Easy choice: My urologist and her team.

Then the hard news: She and her partner do not do the first option, called a neo-bladder, the one that may require catheterizing through my urethra. This option may turn out to be best if there is a chance a surgeon may not need to go into my abdomen where all those adhesions and bowels are, but instead confine the surgery to the pelvic area below the abdomen. That would reduce the risk of the surgery for me.

Next step, consult with a different Medical College physician who can do a neo-bladder.  Since my urologist wants my bladder out sooner rather than later, she offered that if a surgeon at the Medical College can schedule either surgery (neo-bladder or the Indiana pouch) sooner than she can get surgery scheduled, then I should have the surgery with the Medical College surgeon. (You can understand why I have such faith in my urologist.) Then we will meet again with her as well.

To be continued….

© Jean DiMotto, 2011    Website: www.jeandimotto.com

Tuesday, November 1, 2011

To Sleep, Perchance to Dream -





















Shakespeare's Hamlet anguished about sleeping and dreaming. Obviously he had devils to deal with but chemotherapy could not have been one of them.

Fatigue and exhaustion are well recognized side effects of chemotherapy. The easiest way to describe my chemo-induced exhaustion is to note that after a three-day round of chemotherapy, I sleep 15-18 hours a day for the next seven days. Yesterday, after having gone to bed at 10 PM, I awoke at 10 AM and went downstairs to make myself a strong mug of coffee. I took it into the living room to enjoy and woke up three hours later in the same chair, the mug half full in my hand. An hour later I took a two-hour nap.

It's no use fighting it; a body needs what a body needs. Perhaps more importantly, a soul needs what a soul needs.

Dreams are a currency of the soul. I facilitate dream groups, where those interested in their dreams come together weekly during fall or late winter (on hold, of course, until fall 2012) to share dreams in order to find the soul-directed meaning for their waking lives. Thus, for someone like me who so deeply values dreams, these lengthy, luxurious periods in which to dream are gifts indeed.

In some long dream sequences I am working things out. I no longer regard what are still daily episodes of weeping as pity parties but rather as times of grief about something I am letting go of. I have found that if I don’t shed the tears, the grief remains. If I let my tears fall, then I move through whatever it is, and rather quickly at that. I have stopped trying to figure out what it is I am leaving behind. Working alone in this level of the unconscious is a journey of trust in my guardians and spirit guides.

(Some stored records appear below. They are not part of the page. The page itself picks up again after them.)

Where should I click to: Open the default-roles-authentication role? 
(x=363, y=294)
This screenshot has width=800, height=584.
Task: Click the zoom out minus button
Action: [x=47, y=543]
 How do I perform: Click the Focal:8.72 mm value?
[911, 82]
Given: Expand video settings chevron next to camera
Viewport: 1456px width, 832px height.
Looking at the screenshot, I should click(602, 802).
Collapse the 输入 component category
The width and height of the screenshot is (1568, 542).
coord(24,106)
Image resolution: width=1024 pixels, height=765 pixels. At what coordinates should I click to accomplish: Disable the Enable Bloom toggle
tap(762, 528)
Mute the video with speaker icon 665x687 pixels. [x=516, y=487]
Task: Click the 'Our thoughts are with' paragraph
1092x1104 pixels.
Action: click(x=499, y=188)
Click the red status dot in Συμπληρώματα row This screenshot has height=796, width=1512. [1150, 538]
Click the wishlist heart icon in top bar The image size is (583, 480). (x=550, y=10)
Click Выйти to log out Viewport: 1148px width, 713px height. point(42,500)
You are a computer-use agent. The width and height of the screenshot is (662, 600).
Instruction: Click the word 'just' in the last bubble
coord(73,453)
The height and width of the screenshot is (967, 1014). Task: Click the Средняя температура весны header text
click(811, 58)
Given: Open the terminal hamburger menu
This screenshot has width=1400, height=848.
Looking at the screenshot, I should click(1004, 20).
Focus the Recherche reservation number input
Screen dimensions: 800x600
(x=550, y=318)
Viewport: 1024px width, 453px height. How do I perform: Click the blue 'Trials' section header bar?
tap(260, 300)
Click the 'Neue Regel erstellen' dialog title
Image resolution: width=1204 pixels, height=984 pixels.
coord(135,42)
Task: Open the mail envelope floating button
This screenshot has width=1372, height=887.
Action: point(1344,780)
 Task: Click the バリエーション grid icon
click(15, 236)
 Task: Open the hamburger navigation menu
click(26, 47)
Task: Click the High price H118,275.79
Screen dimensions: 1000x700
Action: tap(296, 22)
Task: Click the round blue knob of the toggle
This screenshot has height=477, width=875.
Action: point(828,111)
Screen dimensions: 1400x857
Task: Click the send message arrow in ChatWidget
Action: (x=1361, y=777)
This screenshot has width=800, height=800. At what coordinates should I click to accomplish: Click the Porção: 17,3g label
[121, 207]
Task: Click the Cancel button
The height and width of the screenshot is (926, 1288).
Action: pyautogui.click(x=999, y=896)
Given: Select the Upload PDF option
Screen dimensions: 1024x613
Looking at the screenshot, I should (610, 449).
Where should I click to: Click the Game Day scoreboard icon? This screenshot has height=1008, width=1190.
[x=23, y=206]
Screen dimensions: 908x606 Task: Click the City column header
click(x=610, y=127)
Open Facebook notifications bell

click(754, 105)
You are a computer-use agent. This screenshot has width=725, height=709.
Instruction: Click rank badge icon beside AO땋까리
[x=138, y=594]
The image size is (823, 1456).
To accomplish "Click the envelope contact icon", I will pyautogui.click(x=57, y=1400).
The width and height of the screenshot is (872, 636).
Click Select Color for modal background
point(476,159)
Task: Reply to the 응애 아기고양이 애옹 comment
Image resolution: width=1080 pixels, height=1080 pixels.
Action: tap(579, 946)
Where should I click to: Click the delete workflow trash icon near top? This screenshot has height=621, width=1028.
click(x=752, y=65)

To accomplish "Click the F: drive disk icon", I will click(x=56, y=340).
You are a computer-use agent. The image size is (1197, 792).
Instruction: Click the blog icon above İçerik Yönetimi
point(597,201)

In other dreams, those internal spaces I have wept clean are filled with something new. Again, I keep my mind out of it and just receive. Sometimes, I am graced with the presence of white-lighted beings. How can I keep from singing (as the hymn inquires)?

End note: My ayurvedic friend and gardener is a vivid dreamer and avid participant in my dream groups. She dreamt a dream for me early on after my diagnosis: She and a number of women were in her van and I was to drive behind them in my white car. But my car wouldn’t work. So the women got out of the van and raised the hood and tinkered under it to fix things and then my car worked. How can I keep from getting well?